§ **Task statement**
The material below holds the lines to copy: from the one with "The image size is (812, 650)." up to and including the one with "You are a computer-use". Copy them exactly and skip the pictures.

§ **Provided data**
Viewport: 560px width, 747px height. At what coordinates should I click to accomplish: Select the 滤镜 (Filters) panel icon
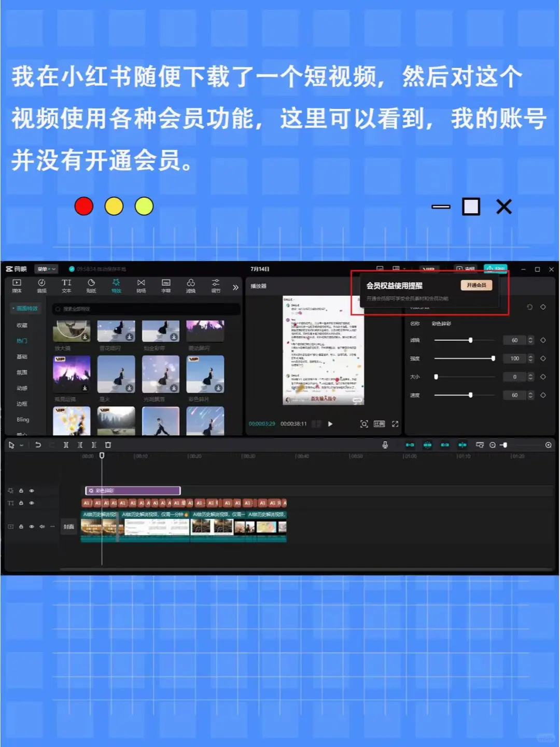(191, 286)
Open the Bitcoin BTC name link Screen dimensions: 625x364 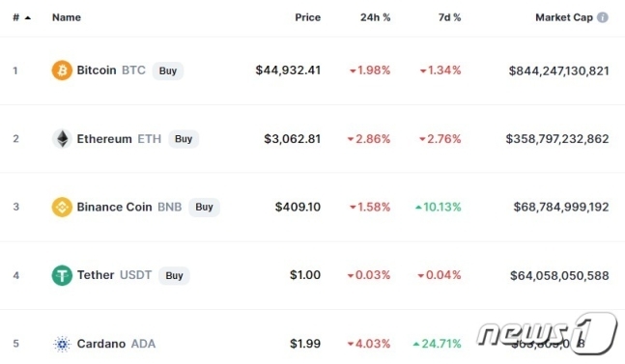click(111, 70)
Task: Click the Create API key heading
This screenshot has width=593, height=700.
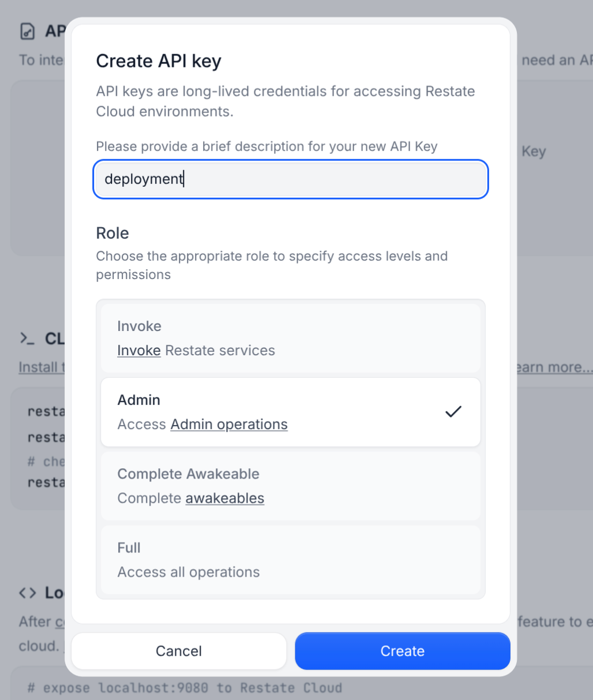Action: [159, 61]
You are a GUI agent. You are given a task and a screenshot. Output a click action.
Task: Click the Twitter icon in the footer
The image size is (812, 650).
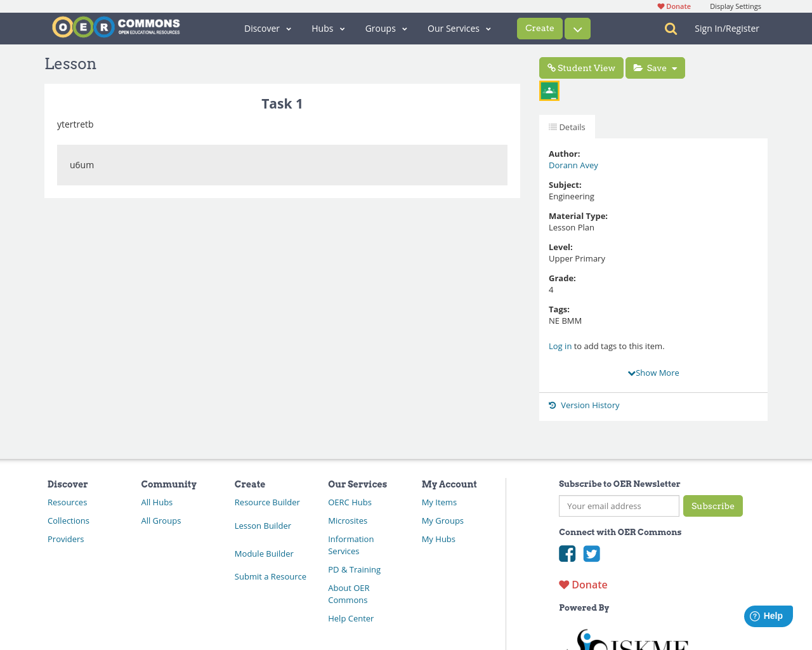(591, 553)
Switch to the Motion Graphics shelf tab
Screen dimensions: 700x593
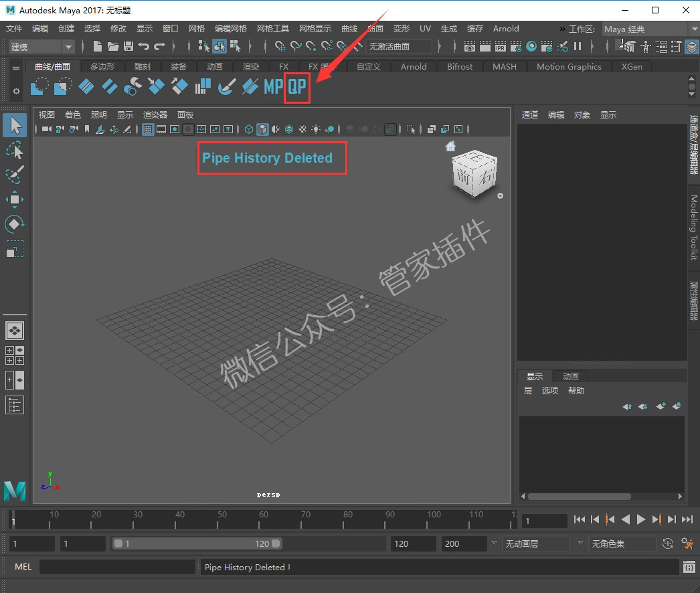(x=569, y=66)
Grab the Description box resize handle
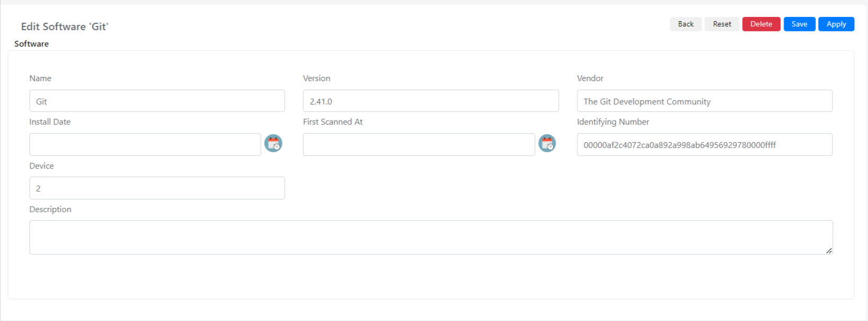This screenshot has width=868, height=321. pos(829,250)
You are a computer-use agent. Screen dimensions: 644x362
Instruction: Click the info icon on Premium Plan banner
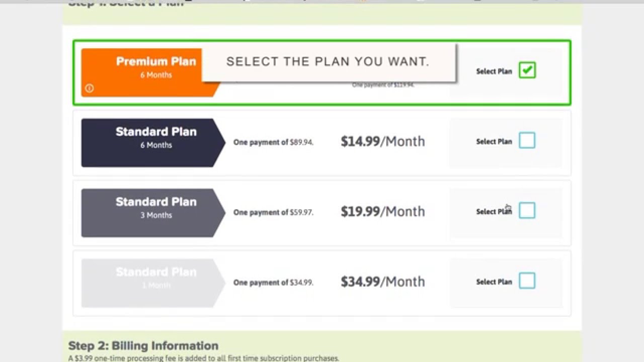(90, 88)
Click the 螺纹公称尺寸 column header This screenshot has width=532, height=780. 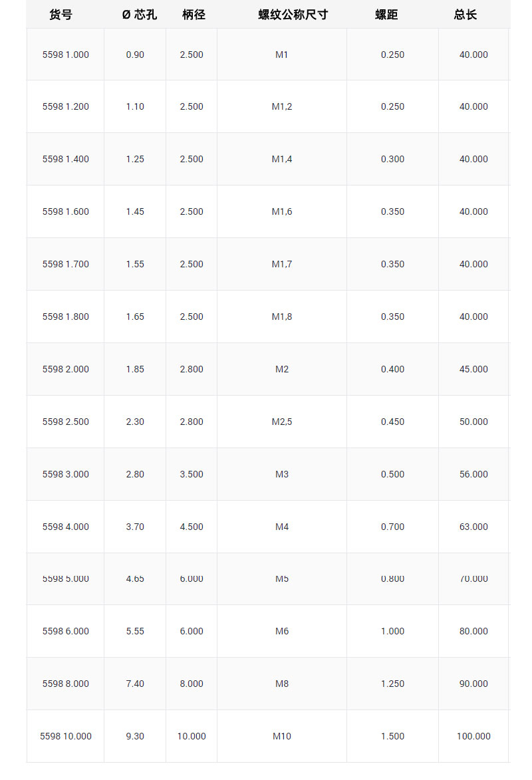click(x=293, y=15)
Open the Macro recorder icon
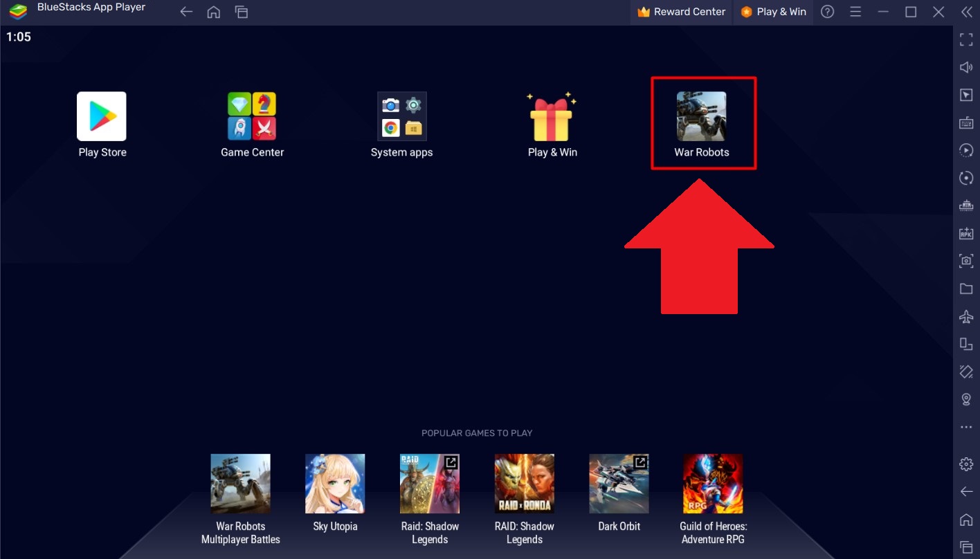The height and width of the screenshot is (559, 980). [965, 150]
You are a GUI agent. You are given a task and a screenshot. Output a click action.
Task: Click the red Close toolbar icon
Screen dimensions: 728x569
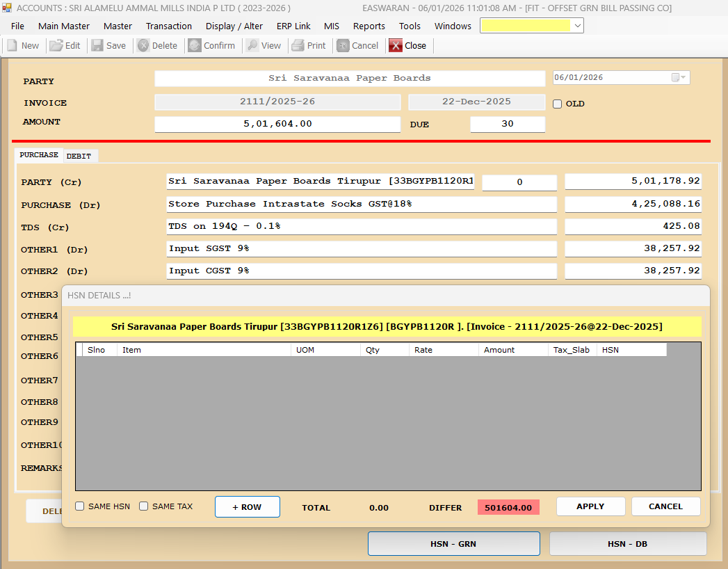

§ **Response to this task**
The image size is (812, 650).
(591, 553)
Switch to the Motion Graphics shelf tab
Screen dimensions: 700x593
(x=569, y=66)
Grab the Description box resize handle
This screenshot has width=868, height=321. pos(829,250)
You are a computer-use agent. Screen dimensions: 644x362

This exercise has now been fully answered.